Translating FORTRAN to C++ to CUDA advice

Hi,

Im new and planning how to convert a LARGE serial Fortran program to run on GPU. The code is a finite differnce model and I suspect very parallelizable. Advice on below would be much appreciated.

My plan is to convert the FORTRAN to C++, check all works through visual studio express then move to CUDA
and test different methods for speedup. I saw Portland Group have released CUDA Fortran which sounds like would skip the onerous step 1 however this is (£?)800 and beyond budget (unless speedup is extreme which I dont know yet).

I have tried (automated) OpenMP implementation with the intel copmpiler on the Fortran code and have had limited success. Certainly not the speedup hoping for. I am certain have got the options correct but suspect CPU parallelisation (at least letting the compiler decide where to parallelize) is not the answer. This is why im lookiing to GPU/CUDA

I want to develop and initially test on my ‘good last year’ gaming machine and if initial results look promising upgrade to a more intensive system.

When complete will make the code open source

A few specific questions:

Im willing to learn C, but would rather C++. For the purposes of CUDA would C++ be usable?

The program runs in double precission (required).
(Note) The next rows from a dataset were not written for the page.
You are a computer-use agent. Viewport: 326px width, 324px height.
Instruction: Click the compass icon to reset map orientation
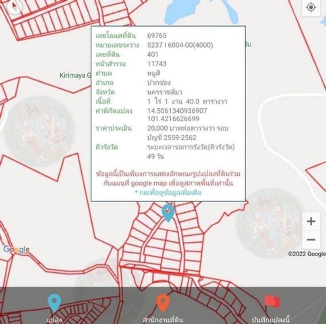click(14, 6)
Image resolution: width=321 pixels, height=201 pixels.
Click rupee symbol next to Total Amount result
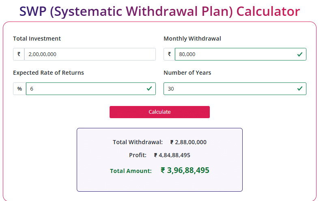click(x=163, y=171)
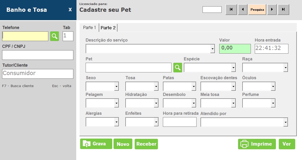302x160 pixels.
Task: Select the Parte 1 tab
Action: click(x=89, y=27)
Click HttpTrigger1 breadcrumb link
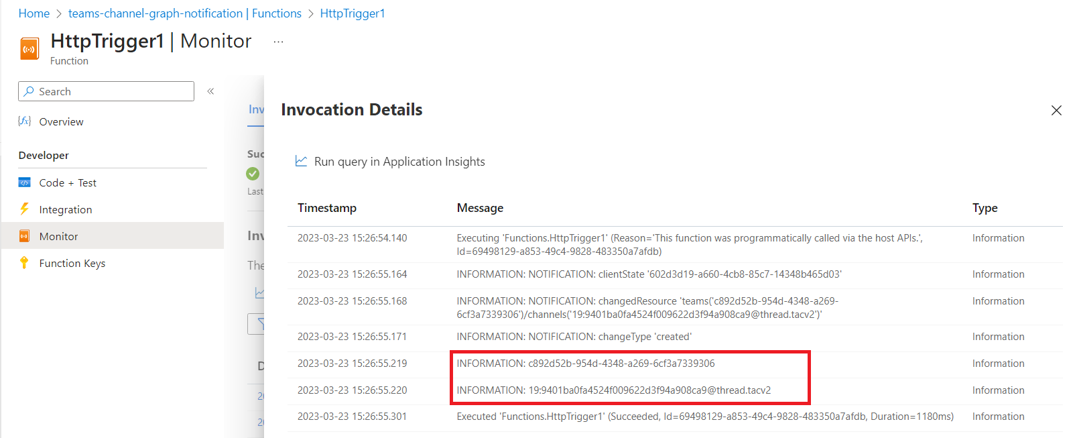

Do I need a more specialist card?

Do you see any ‘not good plans’ in above?

I am new to CUDA and would appreciate any advice.
Cheers
Al

Some comments:

If double-precision is must, then you’ll get mediocre improvement, at best, with current generation of hardware. But what you described sounds like rather demanding task, so Fermi hardware will probably get released along the way, and good double-precision performance should be expected using it.

If you know Fortran well, than I’d suggest sticking with Fortran and going CUDA Fortran route, using PGI compilers (these are costly indeed, but then again man-hours for the development you described are probably going to cost much more). On the other side, do not expect much of the automated parallelization to get done by compiler for you: CUDA is completely different programming model from anything else, so you’ll have to identify bottlenecks in existing code, and then design and implement parallelized replacements by yourself.

Hi Al,

Another option is to use PGI’s directive based “Accelerator” model (see: http://www.pgroup.com/resources/accel.htm). Basically, you just add directives around the code you wish to offload to the GPU and the compiler takes care of the details.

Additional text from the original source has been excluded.